#### [Listed records]
________

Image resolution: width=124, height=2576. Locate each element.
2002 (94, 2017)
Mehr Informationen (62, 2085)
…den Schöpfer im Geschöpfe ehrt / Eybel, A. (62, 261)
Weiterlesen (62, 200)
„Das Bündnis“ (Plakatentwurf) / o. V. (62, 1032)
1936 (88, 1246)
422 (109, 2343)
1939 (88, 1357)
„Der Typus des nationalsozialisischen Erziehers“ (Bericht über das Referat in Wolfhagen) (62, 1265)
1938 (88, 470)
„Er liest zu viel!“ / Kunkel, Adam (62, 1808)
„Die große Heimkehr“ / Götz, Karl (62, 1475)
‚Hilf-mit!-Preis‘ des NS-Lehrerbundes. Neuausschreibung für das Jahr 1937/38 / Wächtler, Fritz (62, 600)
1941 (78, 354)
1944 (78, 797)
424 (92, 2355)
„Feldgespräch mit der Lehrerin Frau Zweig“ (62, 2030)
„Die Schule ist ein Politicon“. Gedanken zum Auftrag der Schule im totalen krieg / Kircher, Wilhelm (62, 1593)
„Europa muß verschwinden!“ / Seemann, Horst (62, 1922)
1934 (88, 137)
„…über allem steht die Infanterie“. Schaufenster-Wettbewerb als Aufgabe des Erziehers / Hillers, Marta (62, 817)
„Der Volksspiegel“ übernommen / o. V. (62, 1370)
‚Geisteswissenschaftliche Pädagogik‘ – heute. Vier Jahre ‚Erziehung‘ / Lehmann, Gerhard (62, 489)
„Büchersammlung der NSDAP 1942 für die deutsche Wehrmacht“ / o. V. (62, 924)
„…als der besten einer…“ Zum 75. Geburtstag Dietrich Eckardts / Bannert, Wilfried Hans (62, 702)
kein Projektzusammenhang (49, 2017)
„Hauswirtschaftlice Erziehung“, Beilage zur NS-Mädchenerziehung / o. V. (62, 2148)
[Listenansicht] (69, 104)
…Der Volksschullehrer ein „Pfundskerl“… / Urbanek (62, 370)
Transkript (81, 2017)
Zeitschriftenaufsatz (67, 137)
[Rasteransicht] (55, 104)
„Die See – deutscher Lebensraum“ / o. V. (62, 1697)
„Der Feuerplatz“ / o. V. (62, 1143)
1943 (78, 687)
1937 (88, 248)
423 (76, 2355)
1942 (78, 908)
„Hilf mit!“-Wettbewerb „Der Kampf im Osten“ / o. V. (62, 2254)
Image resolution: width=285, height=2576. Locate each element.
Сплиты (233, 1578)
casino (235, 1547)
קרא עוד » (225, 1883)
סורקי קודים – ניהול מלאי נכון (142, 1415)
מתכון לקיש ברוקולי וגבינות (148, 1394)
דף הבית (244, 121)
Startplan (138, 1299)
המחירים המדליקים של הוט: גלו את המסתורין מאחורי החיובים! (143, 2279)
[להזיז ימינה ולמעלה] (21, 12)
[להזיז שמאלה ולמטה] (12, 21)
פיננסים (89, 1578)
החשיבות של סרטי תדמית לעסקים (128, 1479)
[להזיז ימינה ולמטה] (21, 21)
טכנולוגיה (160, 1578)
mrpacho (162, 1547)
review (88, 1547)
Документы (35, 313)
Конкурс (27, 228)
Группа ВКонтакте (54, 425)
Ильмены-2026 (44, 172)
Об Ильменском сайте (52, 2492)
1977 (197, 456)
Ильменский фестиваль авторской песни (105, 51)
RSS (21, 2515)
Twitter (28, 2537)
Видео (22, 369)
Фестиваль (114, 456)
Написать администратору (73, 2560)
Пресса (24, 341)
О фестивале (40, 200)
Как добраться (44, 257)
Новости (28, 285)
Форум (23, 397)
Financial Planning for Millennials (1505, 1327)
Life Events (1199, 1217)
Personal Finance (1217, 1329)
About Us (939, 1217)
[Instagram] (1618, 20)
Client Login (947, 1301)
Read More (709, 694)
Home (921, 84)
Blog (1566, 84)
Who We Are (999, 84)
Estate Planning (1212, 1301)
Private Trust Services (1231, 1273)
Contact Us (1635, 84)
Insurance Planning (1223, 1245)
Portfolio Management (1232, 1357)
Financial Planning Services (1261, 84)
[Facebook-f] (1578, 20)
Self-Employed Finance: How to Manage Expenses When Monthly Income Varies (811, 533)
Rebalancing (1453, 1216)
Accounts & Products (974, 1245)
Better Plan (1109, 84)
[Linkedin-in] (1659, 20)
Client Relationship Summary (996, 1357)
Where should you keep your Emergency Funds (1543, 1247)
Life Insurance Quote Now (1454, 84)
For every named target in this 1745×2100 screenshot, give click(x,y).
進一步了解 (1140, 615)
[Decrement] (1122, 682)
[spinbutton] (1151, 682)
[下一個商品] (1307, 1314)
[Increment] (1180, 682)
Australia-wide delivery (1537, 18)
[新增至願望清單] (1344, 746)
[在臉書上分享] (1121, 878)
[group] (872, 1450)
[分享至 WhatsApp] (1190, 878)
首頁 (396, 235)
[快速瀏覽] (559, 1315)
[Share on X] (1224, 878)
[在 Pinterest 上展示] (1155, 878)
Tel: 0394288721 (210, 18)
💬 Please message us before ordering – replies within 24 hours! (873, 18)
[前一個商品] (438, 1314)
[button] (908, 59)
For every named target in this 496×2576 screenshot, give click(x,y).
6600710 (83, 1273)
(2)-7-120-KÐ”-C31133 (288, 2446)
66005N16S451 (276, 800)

________

Wherever the word "Locate" occurs in a line of the listing, copy that line.

#### [Response area]
Image resolution: width=124, height=2576. Locate each element.
Image resolution: width=285, height=2576. Locate each element.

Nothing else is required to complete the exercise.